Tasks to carry out -
1/ In the text on the Vectura acquisition, reproduce everything from "When tobacco company" down to "the company’s decision.", substituting "tobacco control groups" for "anti-smoking groups".
2/ Pick up the article on Philip Morris International's bid for Vectura Group after its final sentence and carry it forward.

[Text shown Boundary: Start]

When tobacco company Philip Morris International made a $1.2 billion offer on July 9 to buy England-based Vectura Group, a pharmaceutical company that develops inhaled therapies for the treatment of respiratory diseases, it was widely expected that questions and concerns would immediately follow.

The London Times noted that Britain’s Secretary of State for Business and anti-smoking groups questioned why the company would want to “develop therapies to treat some of the very lung diseases Philip Morris’ products cause.”

Sir Edward Davey, leader of the Liberal Democrats, said it was “totally wrong” that Philip Morris would seek to profit from conditions such as asthma and serious lung disease.

Appearing Wednesday on CNBC’s “Closing Bell,” Philip Morris CEO Jacek Olczak defended the company’s decision.

“We can stand still and continue selling cigarettes or we can do something with the science and the technology at least to significantly reduce the harm created by smoking,” Olczak said. “I believe what we’re doing is absolutely right... Nothing and nobody will stop us in our transformations to leave smoking behind.

Olczak's comments come after Philip Morris issued a press release about the acquisition that stated they were committed to the science to help Vectura with a long-term vision.

[Text shown Boundary: End]
[Supplied records Boundary: Start]

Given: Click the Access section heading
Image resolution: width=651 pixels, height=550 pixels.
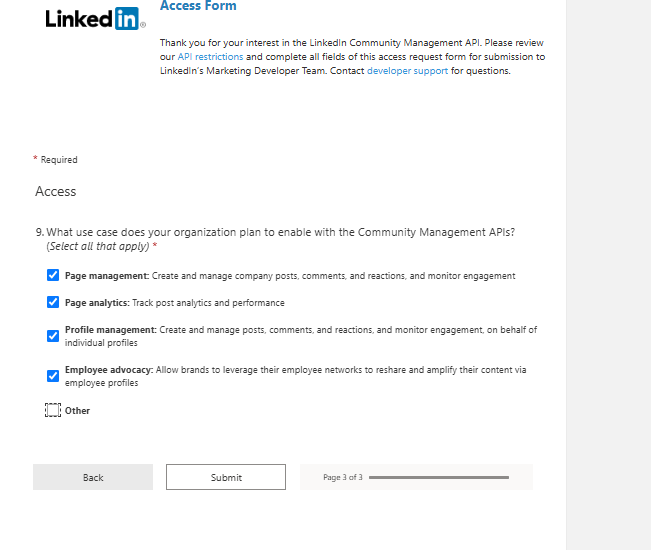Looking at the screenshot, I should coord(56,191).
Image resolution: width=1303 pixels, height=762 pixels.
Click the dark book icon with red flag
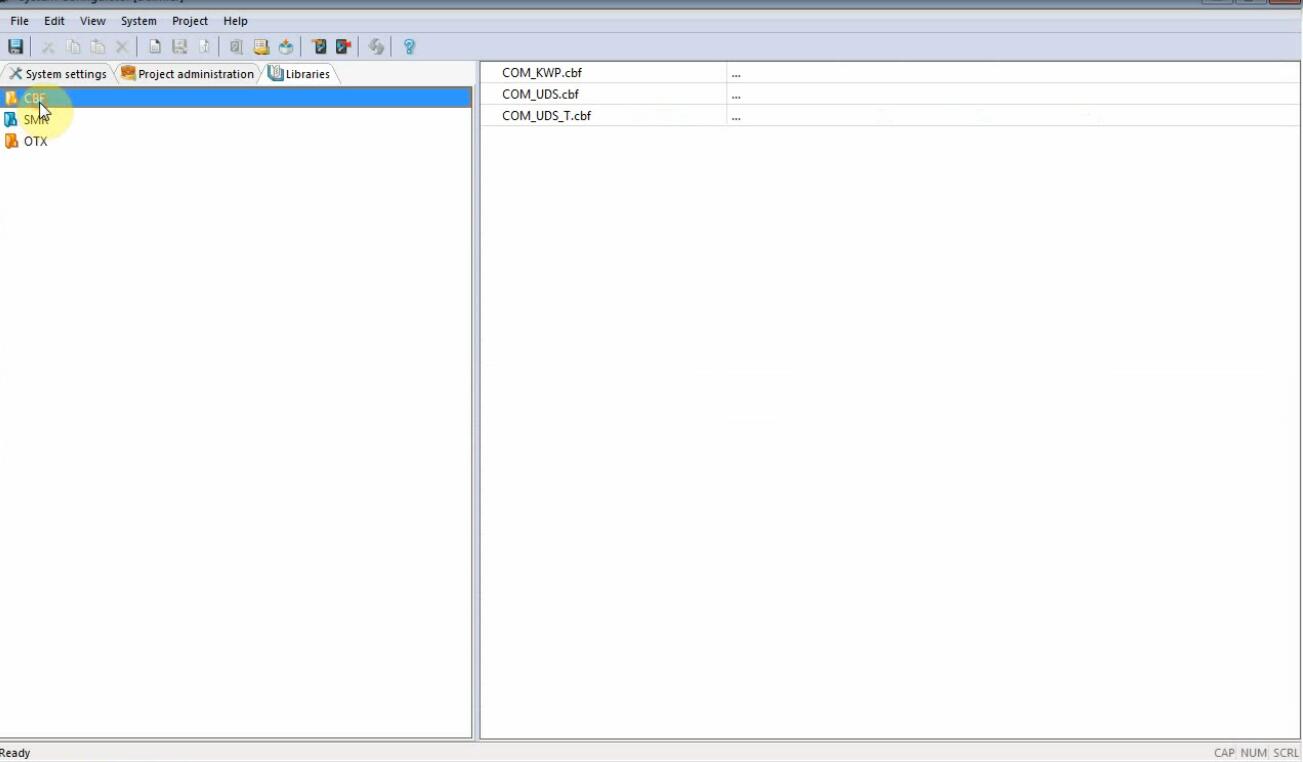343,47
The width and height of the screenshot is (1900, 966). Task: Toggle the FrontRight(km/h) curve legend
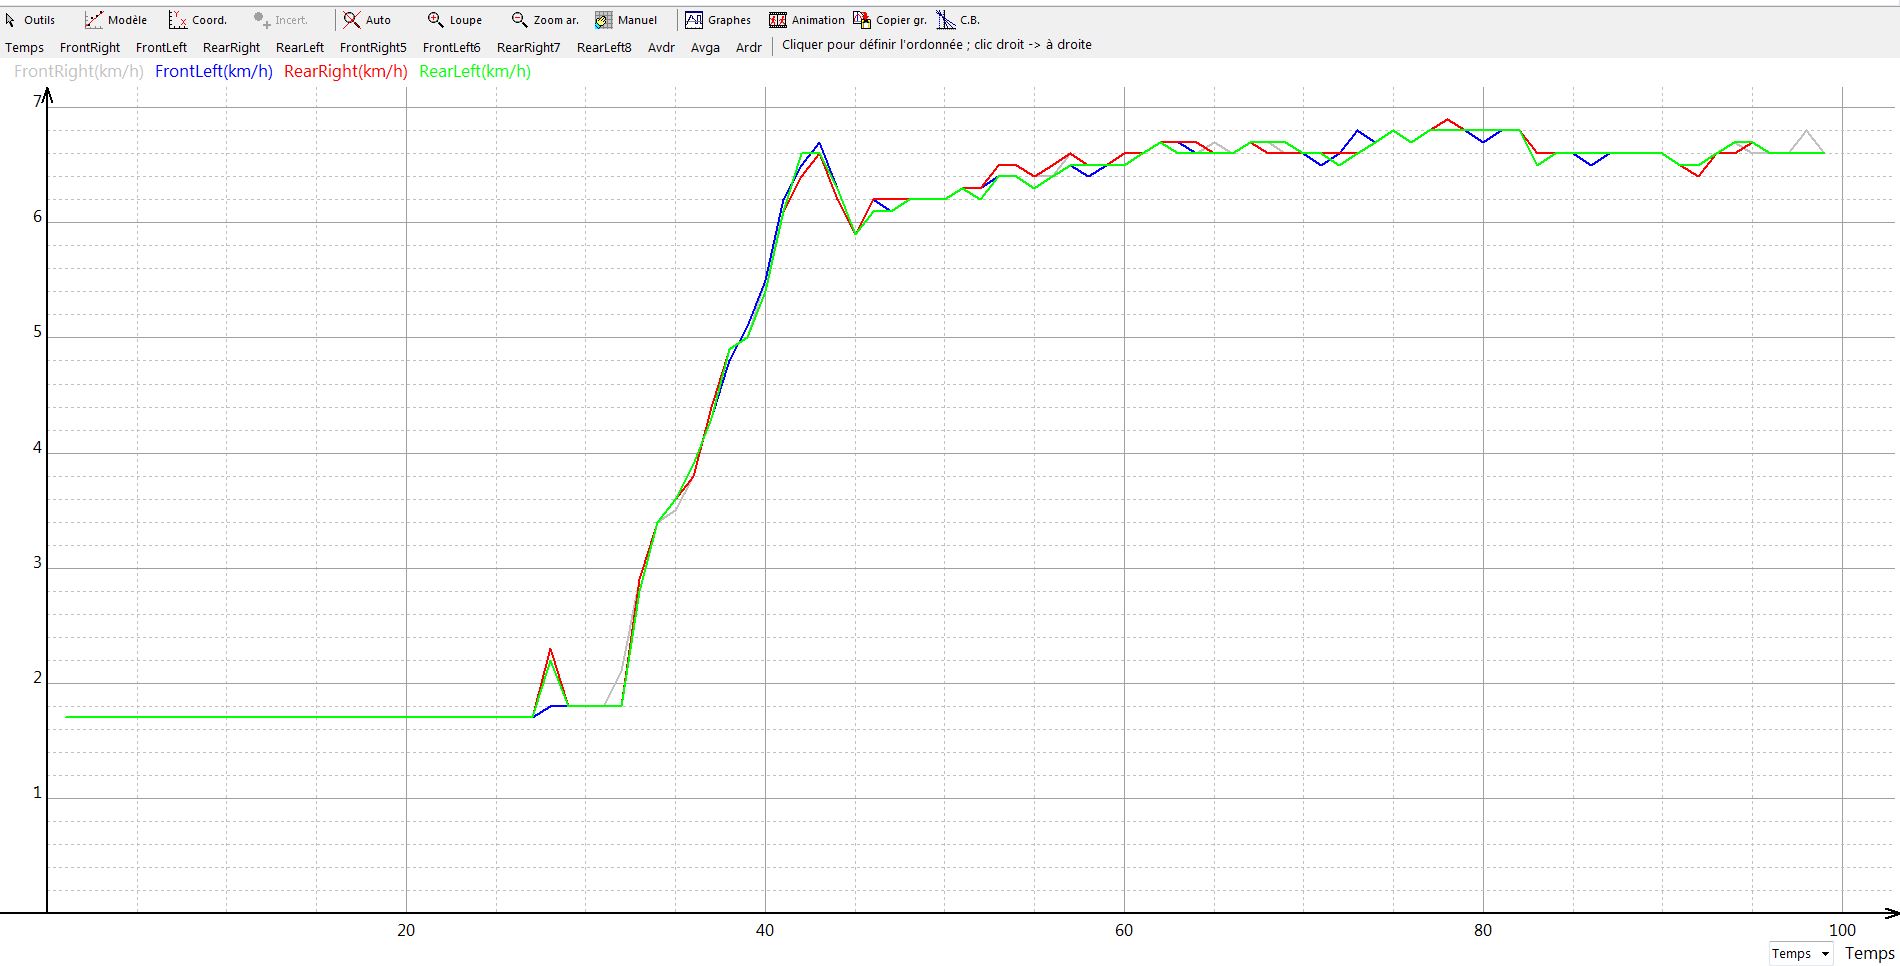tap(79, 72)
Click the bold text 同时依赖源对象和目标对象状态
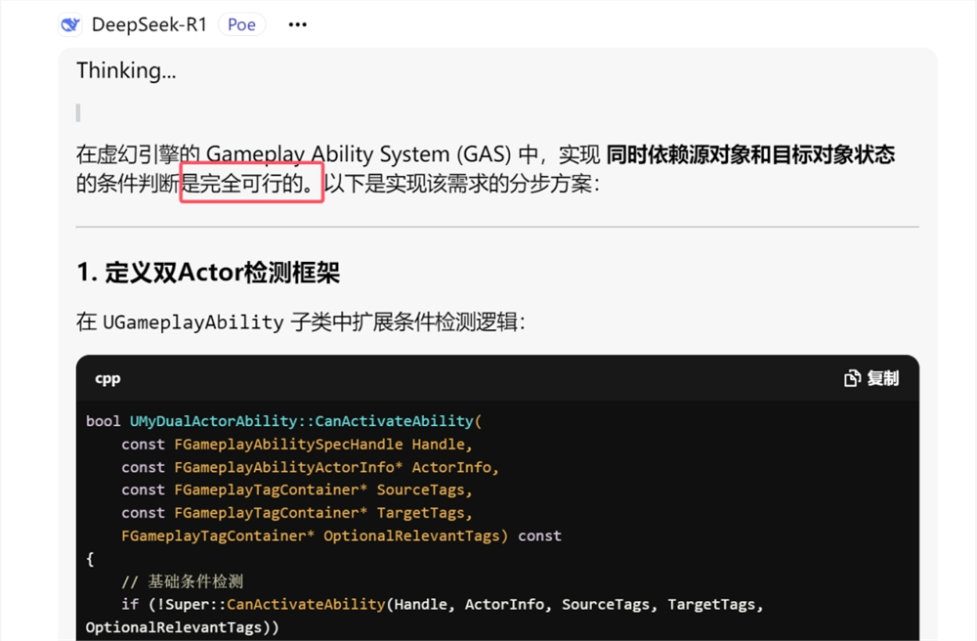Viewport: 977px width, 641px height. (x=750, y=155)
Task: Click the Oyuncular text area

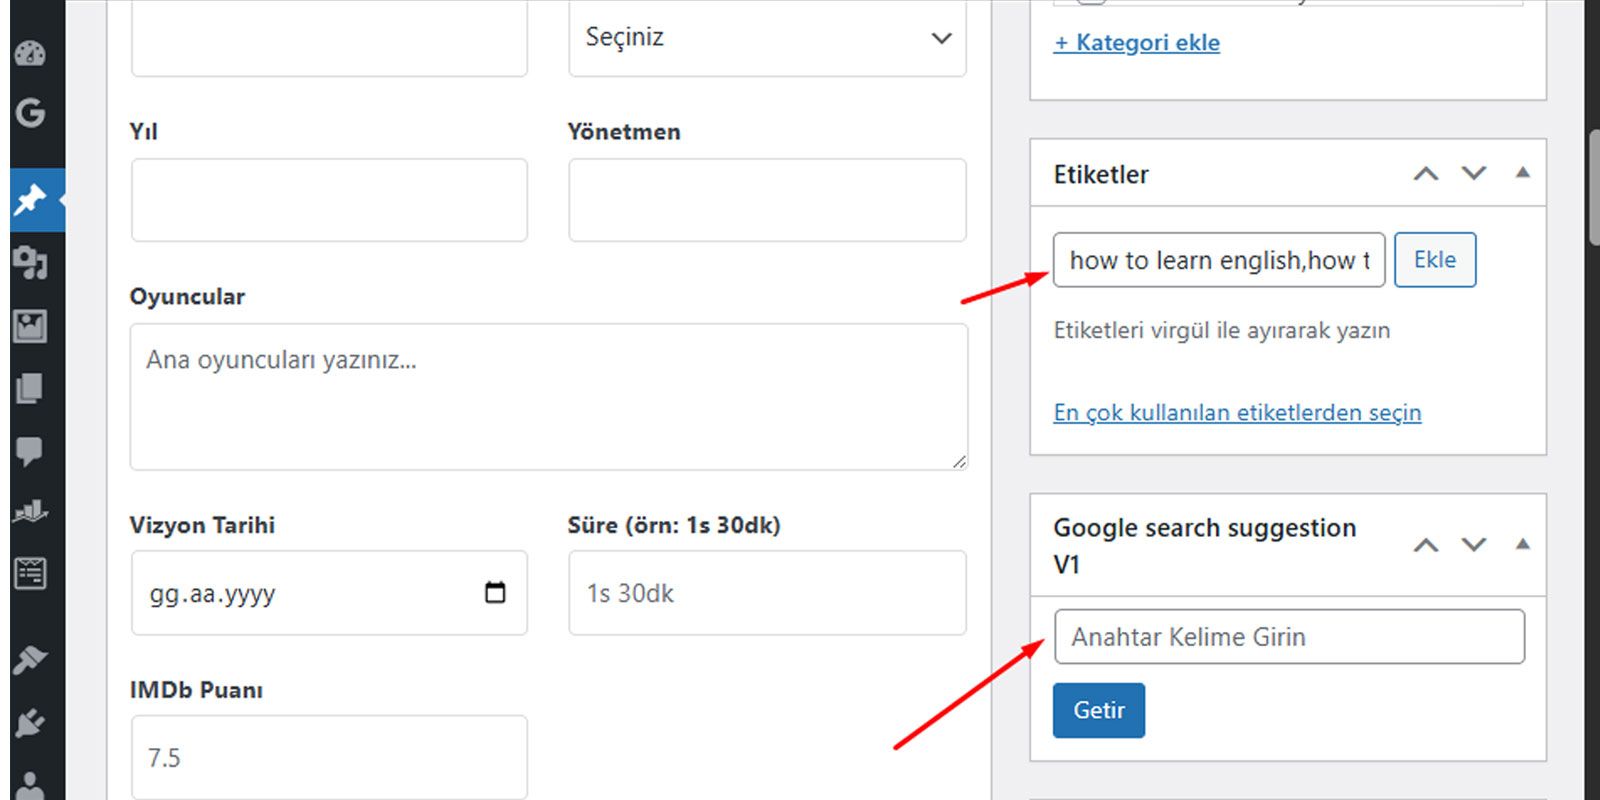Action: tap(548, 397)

[Supplied records Boundary: End]

Expected responses -
1/
When tobacco company Philip Morris International made a $1.2 billion offer on July 9 to buy England-based Vectura Group, a pharmaceutical company that develops inhaled therapies for the treatment of respiratory diseases, it was widely expected that questions and concerns would immediately follow.

The London Times noted that Britain’s Secretary of State for Business and tobacco control groups questioned why the company would want to “develop therapies to treat some of the very lung diseases Philip Morris’ products cause.”

Sir Edward Davey, leader of the Liberal Democrats, said it was “totally wrong” that Philip Morris would seek to profit from conditions such as asthma and serious lung disease.

Appearing Wednesday on CNBC’s “Closing Bell,” Philip Morris CEO Jacek Olczak defended the company’s decision.

2/
“The market for inhaled therapeutics is large and growing rapidly, with significant potential for expansion into new application areas,” the company said. “PMI has the commitment to science and the financial resources to empower Vectura’s skilled team to execute on an ambitious long-term vision. Together, PMI and Vectura can lead this global category, bringing benefits to patients, to consumers, to public health and to society-at-large.”

Over the years, Philip Morris has sought to reinvent its image. The company announced plans to generate 50% of its revenue from smoke-free products by 2025, with a goal of earning $1 billion from its “Beyond Nicotine” campaign.

“We understand that a complete and successful transformation is one that allows our company’s business to move from a value proposition, centered on doing less harm, toward one where we can have a net positive impact on society,” the company’s website said of the “Beyond Nicotine” campaign.